Excerpted passage:
·····

The story of ultramarine blue changed in 1824, when the Societé d’Encouragement d’Industrie, the society for the promotion of French industry, offered a prize of 6,000 francs to anyone who invented a synthetic version. Within a short time the French chemist Jean Baptiste Guimet succeeded in 1826 and the German professor Christian Gmelin in 1828; the prize was won by Guimet and the new pigment was also called French ultramarine. While Guimet kept the process secret, however, Gmelin made it public, starting the industrial production of artificial ultramarine blue.
More than one hundred and fifty years later, the history of ultramarine blue took a step further. Indeed, in the 1950s the French painter Yves Klein developed an opaque version, which he registered in 1960 under the name of International Klein Blue (IKB). He used it in more than 200 works: monochrome canvases, sculptures and model bodies that imprinted color on the canvas. The Blue Klein became his trademark. He once said that «blue has no dimensions, it goes beyond dimensions», meaning that he could transport the observer off the canvas.

·····

Data:
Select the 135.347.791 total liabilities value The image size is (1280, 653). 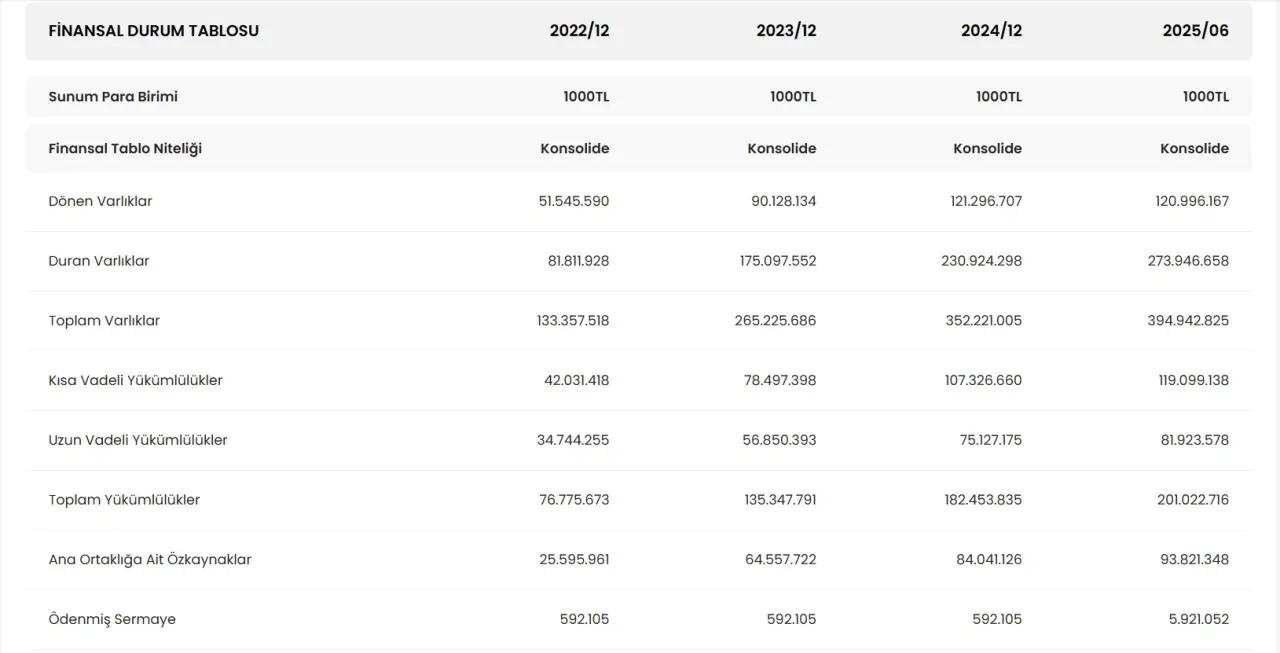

·····

What you will do:
**A.** In the ultramarine blue passage, what prize did the society for the promotion of French industry offer in 1824 for a synthetic version of the pigment?
**B.** Decide whether each statement agrees with the ultramarine blue passage, giving yes or no and quoting the deciding words: (i) Gmelin kept his process secret. (ii) Klein registered his opaque blue in 1960. (iii) Klein used his blue in fewer than 100 works.
**C.** Write out the part of the ultramarine blue passage starting at "The story of" and ending at "artificial ultramarine blue.".

Responses by task:
**A.** A prize of 6,000 francs.

**B.**
(i) No: "While Guimet kept the process secret, however, Gmelin made it public"
(ii) Yes: "which he registered in 1960 under the name of International Klein Blue (IKB)"
(iii) No: "He used it in more than 200 works"

**C.**
The story of ultramarine blue changed in 1824, when the Societé d’Encouragement d’Industrie, the society for the promotion of French industry, offered a prize of 6,000 francs to anyone who invented a synthetic version. Within a short time the French chemist Jean Baptiste Guimet succeeded in 1826 and the German professor Christian Gmelin in 1828; the prize was won by Guimet and the new pigment was also called French ultramarine. While Guimet kept the process secret, however, Gmelin made it public, starting the industrial production of artificial ultramarine blue.